• Saved data entries:
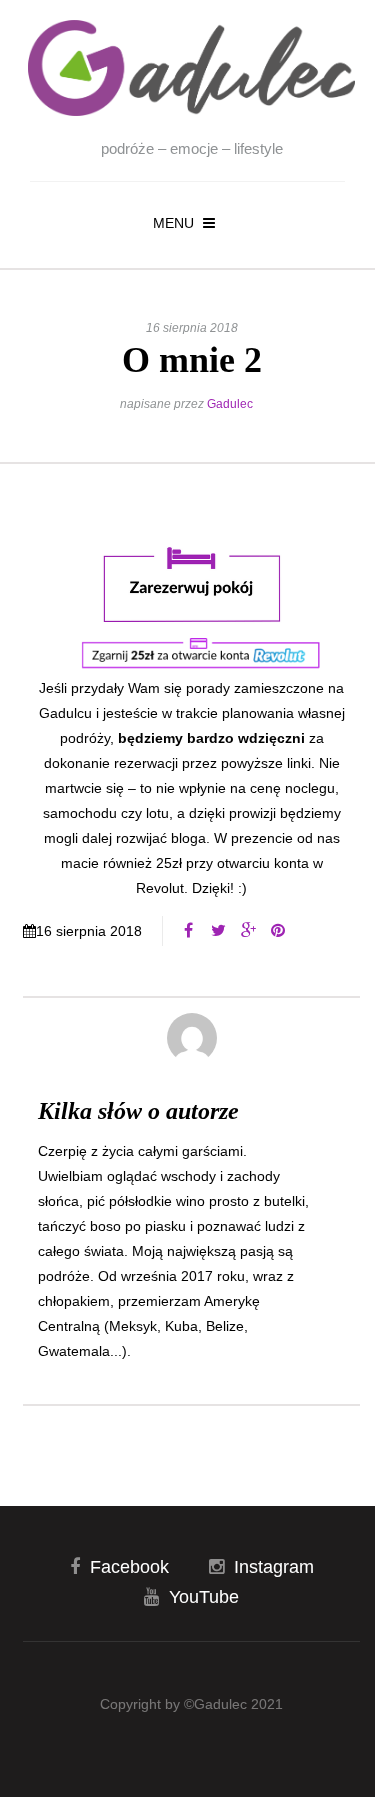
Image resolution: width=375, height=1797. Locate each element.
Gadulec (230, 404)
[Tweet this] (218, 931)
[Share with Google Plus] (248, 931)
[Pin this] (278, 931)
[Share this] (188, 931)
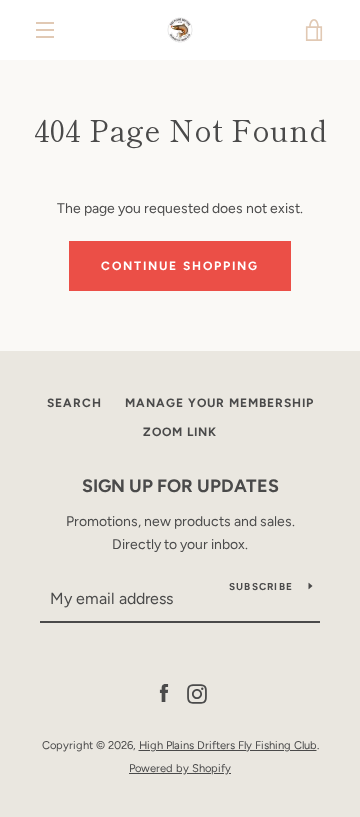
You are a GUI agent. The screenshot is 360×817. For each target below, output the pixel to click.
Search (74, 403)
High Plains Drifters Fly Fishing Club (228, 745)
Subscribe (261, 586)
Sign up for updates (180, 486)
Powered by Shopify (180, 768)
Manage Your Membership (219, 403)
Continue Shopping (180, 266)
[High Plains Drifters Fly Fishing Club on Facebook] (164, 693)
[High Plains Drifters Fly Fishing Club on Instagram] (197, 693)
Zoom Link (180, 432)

...

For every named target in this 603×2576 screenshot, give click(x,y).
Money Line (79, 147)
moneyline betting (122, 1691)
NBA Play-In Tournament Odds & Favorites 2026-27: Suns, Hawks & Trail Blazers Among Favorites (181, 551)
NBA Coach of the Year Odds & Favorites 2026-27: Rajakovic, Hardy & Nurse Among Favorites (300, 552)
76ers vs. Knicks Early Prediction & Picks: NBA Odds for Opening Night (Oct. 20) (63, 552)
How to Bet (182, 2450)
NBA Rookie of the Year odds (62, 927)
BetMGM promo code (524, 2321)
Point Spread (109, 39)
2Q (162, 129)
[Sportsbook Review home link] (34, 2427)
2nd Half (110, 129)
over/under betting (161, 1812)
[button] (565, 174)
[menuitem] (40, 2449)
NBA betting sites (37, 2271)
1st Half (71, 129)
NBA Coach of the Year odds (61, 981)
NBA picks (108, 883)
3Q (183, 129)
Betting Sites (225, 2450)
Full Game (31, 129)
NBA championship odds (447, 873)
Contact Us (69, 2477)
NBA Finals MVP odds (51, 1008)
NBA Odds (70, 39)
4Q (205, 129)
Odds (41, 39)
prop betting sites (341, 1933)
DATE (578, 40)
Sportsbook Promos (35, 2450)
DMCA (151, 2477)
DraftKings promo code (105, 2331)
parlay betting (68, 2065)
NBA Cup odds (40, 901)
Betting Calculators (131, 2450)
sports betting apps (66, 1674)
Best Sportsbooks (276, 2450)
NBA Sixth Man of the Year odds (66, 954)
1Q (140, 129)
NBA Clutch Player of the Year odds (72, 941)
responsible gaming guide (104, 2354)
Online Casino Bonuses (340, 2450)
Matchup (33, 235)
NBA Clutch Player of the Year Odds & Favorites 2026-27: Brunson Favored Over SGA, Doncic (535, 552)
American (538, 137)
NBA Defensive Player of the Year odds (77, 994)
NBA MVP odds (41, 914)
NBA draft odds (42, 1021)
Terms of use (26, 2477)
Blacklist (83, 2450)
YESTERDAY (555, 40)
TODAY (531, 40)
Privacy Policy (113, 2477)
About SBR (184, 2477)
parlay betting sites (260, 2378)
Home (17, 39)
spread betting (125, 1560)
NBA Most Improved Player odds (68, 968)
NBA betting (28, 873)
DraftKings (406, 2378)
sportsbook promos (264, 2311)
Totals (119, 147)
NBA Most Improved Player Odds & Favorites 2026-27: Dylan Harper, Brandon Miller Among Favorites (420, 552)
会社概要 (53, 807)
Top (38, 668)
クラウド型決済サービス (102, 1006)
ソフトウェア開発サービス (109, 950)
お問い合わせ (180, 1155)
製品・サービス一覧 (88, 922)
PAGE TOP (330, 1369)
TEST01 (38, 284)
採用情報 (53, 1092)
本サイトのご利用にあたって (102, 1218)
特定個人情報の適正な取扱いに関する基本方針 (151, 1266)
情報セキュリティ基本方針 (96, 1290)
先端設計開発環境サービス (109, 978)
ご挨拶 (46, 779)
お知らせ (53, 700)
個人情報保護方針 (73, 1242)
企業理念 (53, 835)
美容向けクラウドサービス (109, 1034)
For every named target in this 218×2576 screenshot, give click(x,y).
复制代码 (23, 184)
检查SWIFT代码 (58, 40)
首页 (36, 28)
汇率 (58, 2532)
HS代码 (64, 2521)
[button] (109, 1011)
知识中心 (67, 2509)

• What needs to be done:
Each line that includes the string "screenshot" should be copied from the data.

• Result of this task:
You are a GUI agent. The screenshot is 360×817. For each target below, output the pixel to click.
For every named target in this 603×2576 screenshot, give click(x,y).
For every named target in this 218×2576 screenshot, give click(x,y).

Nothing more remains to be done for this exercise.